* PROBLEM DESCRIPTION:
Copy out every line of the records below, character for character.

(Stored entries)
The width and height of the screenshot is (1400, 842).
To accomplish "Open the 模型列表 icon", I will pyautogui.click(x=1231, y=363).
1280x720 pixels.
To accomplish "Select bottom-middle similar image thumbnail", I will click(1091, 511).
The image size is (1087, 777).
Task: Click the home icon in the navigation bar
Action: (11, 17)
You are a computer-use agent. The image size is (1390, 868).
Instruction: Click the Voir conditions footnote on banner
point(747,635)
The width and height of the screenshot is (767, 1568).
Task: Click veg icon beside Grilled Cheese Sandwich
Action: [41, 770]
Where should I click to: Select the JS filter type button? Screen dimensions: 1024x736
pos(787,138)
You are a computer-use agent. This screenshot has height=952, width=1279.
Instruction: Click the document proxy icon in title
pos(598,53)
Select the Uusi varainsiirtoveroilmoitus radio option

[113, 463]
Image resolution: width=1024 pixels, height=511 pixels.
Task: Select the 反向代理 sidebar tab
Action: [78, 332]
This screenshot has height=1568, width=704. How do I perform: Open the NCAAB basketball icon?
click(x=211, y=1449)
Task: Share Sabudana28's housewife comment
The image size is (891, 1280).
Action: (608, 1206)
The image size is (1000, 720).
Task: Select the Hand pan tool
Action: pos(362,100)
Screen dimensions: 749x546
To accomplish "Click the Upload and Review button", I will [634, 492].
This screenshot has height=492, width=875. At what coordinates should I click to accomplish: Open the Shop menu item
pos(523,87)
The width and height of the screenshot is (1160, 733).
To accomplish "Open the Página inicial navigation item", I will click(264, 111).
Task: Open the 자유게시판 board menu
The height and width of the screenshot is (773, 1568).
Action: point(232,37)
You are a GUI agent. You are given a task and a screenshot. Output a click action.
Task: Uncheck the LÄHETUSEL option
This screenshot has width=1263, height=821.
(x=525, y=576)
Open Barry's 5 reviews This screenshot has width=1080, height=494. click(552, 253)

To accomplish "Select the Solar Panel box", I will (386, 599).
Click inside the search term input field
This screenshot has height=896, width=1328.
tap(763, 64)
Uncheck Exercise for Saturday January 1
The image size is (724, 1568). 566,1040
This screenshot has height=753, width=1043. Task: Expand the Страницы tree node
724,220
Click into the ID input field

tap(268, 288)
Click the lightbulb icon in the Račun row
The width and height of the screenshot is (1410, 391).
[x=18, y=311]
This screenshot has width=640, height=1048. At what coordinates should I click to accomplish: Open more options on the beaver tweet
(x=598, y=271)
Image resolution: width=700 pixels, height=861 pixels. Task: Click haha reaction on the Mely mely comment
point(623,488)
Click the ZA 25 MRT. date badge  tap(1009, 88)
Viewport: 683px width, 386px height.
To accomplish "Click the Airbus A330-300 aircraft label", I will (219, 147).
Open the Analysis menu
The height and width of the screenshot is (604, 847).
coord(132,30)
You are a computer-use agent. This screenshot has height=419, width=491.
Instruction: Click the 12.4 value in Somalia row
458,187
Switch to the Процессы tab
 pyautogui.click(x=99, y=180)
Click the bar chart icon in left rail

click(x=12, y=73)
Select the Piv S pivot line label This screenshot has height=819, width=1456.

* SOLUTION TO THIS EXERCISE:
The width and height of the screenshot is (1400, 842).
To accomplish "Open the 模型列表 icon", I will pyautogui.click(x=1231, y=363).
1280x720 pixels.
To accomplish "Select bottom-middle similar image thumbnail", I will click(1091, 511).
The image size is (1087, 777).
Task: Click the home icon in the navigation bar
Action: (11, 17)
You are a computer-use agent. The image size is (1390, 868).
Instruction: Click the Voir conditions footnote on banner
point(747,635)
The width and height of the screenshot is (767, 1568).
Task: Click veg icon beside Grilled Cheese Sandwich
Action: [41, 770]
Where should I click to: Select the JS filter type button? Screen dimensions: 1024x736
pos(787,138)
You are a computer-use agent. This screenshot has height=952, width=1279.
Instruction: Click the document proxy icon in title
pos(598,53)
Select the Uusi varainsiirtoveroilmoitus radio option

[113, 463]
Image resolution: width=1024 pixels, height=511 pixels.
Task: Select the 反向代理 sidebar tab
Action: [78, 332]
This screenshot has height=1568, width=704. How do I perform: Open the NCAAB basketball icon?
click(x=211, y=1449)
Task: Share Sabudana28's housewife comment
The image size is (891, 1280).
Action: (608, 1206)
The image size is (1000, 720).
Task: Select the Hand pan tool
Action: pos(362,100)
Screen dimensions: 749x546
To accomplish "Click the Upload and Review button", I will [634, 492].
This screenshot has height=492, width=875. At what coordinates should I click to accomplish: Open the Shop menu item
pos(523,87)
The width and height of the screenshot is (1160, 733).
To accomplish "Open the Página inicial navigation item", I will click(264, 111).
Task: Open the 자유게시판 board menu
The height and width of the screenshot is (773, 1568).
Action: point(232,37)
You are a GUI agent. You are given a task and a screenshot. Output a click action.
Task: Uncheck the LÄHETUSEL option
This screenshot has width=1263, height=821.
(x=525, y=576)
Open Barry's 5 reviews This screenshot has width=1080, height=494. click(552, 253)

To accomplish "Select the Solar Panel box", I will (386, 599).
Click inside the search term input field
This screenshot has height=896, width=1328.
tap(763, 64)
Uncheck Exercise for Saturday January 1
The image size is (724, 1568). 566,1040
This screenshot has height=753, width=1043. Task: Expand the Страницы tree node
724,220
Click into the ID input field

tap(268, 288)
Click the lightbulb icon in the Račun row
The width and height of the screenshot is (1410, 391).
[x=18, y=311]
This screenshot has width=640, height=1048. At what coordinates should I click to accomplish: Open more options on the beaver tweet
(x=598, y=271)
Image resolution: width=700 pixels, height=861 pixels. Task: Click haha reaction on the Mely mely comment
point(623,488)
Click the ZA 25 MRT. date badge  tap(1009, 88)
Viewport: 683px width, 386px height.
To accomplish "Click the Airbus A330-300 aircraft label", I will (219, 147).
Open the Analysis menu
The height and width of the screenshot is (604, 847).
coord(132,30)
You are a computer-use agent. This screenshot has height=419, width=491.
Instruction: Click the 12.4 value in Somalia row
458,187
Switch to the Процессы tab
 pyautogui.click(x=99, y=180)
Click the bar chart icon in left rail

click(x=12, y=73)
Select the Piv S pivot line label This screenshot has height=819, width=1456.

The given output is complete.